- **PROBLEM**:
Would you please set down the lines of the data from the one containing "Image resolution: width=1568" to the final line, exactly and only those?

=== Section Start ===

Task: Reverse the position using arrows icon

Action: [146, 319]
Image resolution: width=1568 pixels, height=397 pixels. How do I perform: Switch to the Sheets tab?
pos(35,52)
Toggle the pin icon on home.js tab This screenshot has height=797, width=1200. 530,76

=== Section End ===

- **RESULT**:
Image resolution: width=1568 pixels, height=397 pixels. How do I perform: Switch to the Sheets tab?
pos(35,52)
Toggle the pin icon on home.js tab This screenshot has height=797, width=1200. 530,76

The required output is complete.